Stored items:
-------------------------
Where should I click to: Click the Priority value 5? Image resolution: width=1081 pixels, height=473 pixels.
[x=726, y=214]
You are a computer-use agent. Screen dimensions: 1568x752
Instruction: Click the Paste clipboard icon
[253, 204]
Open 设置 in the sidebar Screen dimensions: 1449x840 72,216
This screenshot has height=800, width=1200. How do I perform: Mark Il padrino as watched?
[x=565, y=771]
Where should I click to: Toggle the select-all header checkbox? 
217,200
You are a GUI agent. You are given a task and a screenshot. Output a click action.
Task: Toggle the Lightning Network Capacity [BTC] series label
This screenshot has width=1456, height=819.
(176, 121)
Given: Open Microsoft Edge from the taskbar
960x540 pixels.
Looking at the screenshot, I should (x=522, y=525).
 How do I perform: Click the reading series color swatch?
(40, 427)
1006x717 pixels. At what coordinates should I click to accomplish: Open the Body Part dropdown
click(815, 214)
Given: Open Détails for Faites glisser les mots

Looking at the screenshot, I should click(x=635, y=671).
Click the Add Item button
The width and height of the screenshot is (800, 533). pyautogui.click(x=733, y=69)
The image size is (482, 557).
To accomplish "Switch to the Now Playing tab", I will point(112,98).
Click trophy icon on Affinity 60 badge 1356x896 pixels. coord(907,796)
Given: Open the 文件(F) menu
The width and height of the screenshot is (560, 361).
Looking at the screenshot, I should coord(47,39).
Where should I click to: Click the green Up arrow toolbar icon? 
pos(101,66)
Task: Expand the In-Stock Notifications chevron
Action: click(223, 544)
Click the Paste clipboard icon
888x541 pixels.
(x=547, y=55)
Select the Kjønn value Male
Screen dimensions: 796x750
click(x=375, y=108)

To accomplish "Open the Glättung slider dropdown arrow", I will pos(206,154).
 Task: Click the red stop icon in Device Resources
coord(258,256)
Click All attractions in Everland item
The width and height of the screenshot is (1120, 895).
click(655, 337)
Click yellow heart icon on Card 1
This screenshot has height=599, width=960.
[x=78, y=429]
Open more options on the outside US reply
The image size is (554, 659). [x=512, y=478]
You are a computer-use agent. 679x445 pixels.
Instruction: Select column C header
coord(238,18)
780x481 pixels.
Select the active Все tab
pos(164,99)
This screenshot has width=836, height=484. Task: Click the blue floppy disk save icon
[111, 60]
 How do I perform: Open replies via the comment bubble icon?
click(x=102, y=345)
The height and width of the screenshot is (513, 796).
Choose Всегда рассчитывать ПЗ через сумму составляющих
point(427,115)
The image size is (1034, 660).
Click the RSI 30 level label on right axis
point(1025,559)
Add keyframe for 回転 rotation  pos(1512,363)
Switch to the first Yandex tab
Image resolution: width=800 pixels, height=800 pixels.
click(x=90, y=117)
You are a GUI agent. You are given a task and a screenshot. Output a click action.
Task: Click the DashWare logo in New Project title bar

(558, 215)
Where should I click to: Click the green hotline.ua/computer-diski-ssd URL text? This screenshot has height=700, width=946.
-------------------------
When a line of the data holds the string "Switch", pick it out and copy it.

To accomplish "Switch to the Now Playing tab", I will point(112,98).
Switch to the first Yandex tab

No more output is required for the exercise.